Referring to the above classification of cell therapy, in principle, retina could be grown from: a) stem cells within the retina, retinal stem cells (Figure 1); b) stem cells within the eye, but outside the retina, e.g. ciliary body stem cells or retinal pigment epithelial cells; c) from the patient’s own tissues, but using non-ocular sources, e.g. bone marrow stromal cells or neural stem cells; d) non-self stem cells, e.g. embryonic stem cells. The use of these cells would depend on their availability/accessibility, the techniques available to grow them, the risks involved in harvesting them without the depletion of the donor cells, success in growing them without altering their nature and transplanting them back into the retina.

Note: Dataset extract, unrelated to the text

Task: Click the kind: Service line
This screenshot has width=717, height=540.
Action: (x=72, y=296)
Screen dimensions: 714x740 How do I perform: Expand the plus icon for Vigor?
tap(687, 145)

The progenitor cells of the retina (neural precursor cells)15-16 do have the potential to constitutively replace the different cells of retinal-like neurons, photoreceptors, and glial cells. This approach could be useful in developing and studying the pathobiology of the stem cells in health and disease, but the technical difficulty in obtaining these cells and their limited availability could be an issue. The ciliary and iris pigment progenitor cells contain a mitotically quiescent population of neural progenitors that proliferate to make neural stem cells, with a potential for self-renewal.17-18 Experiments have documented the incorporation of these cells into injured retina, but not normal retina, suggesting that functional integration is possible in damaged tissues. Neural progenitor cells from the brain can restore and survive in the damaged retina,19 but the major limitation is the source of these cells, which is as rare as, or even rarer than, the retinal cells themselves. It has been shown that bone marrow stromal cells can differentiate into retinal cells in injured rat retina, show functional recovery, and also promote or inhibit retinal angiogenesis. 20-23 Similarly, embryonic stem cells (ESCs) were shown to survive, migrate and integrate into the host retina, 24-25 but they do pose a potential risk of tumour-induction after engraftment.

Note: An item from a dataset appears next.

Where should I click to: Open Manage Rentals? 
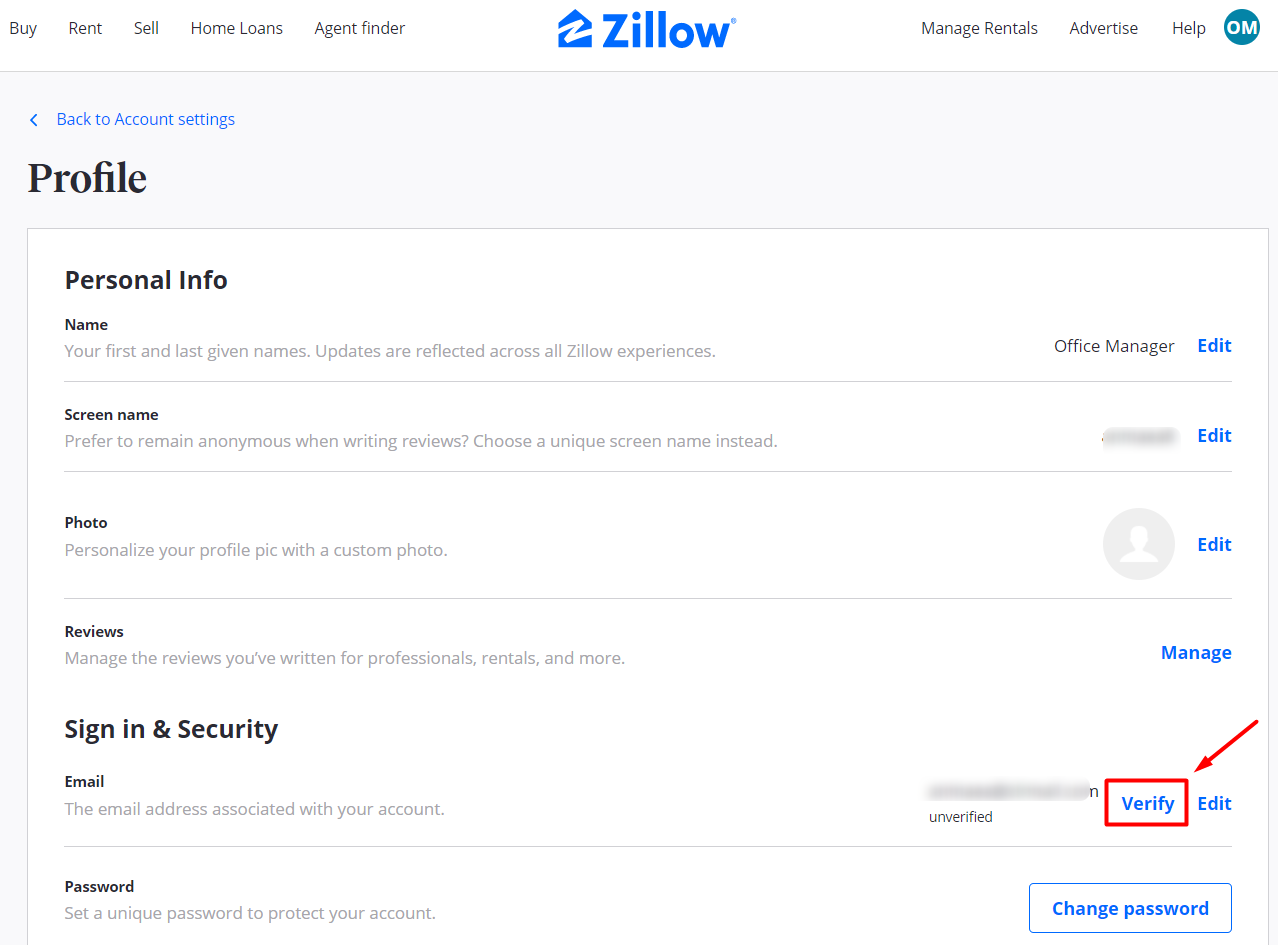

Do we need cells or three dimensional structures?
The question that now arises is: should we deliver the cells into the target site and hope for the damaged tissue to help in the final integration of the transplanted cells, or should we attempt to organise the cells into tissues before transplantation? A 3D tissue architecture not only provides anatomic integration of cells but also improves the functional outcome.26 The cells could also be delivered on polymer substrates to the subretinal space, so as to improve their survival, migration and functional restoration.27
Will the cells integrate?
Now, assuming the cells and the tissues are ready to generate retina, will they integrate into the adult retina? Unlike the clinical application of cultivated epithelial cells for ocular surface reconstruction, the use of neural cells poses tough challenges. More rigid proof of integration of these cells is warranted. Successful cell therapy should fulfill the following criteria: the desired cells should multiply/grow in sufficient quantities, organise into functional units, survive and integrate into the host, and ultimately, function appropriately in a safe manner.
Ethical issues
Clinicians and researchers must constantly deal with the question of adequacy of proof in animal experiments, before moving to human clinical trials. Though a few clinical trials were conducted using foetal cells, there are no published trials using any other cells for clinical transplantation. Reviewing the progress in all fields, it appears that the bone marrow-derived cells have the advantage of being autologous, with proven clinical safety. They could therefore be considered for a pilot study after seeking the approval of regulatory bodies, the Institutional Review Board clearance and patients’ informed consent.
Conclusion
In summary, when permanently damaged, the retinal cells which are specialised neurons, cannot be rescued or repaired in the natural process and therefore warrant cell therapy in future.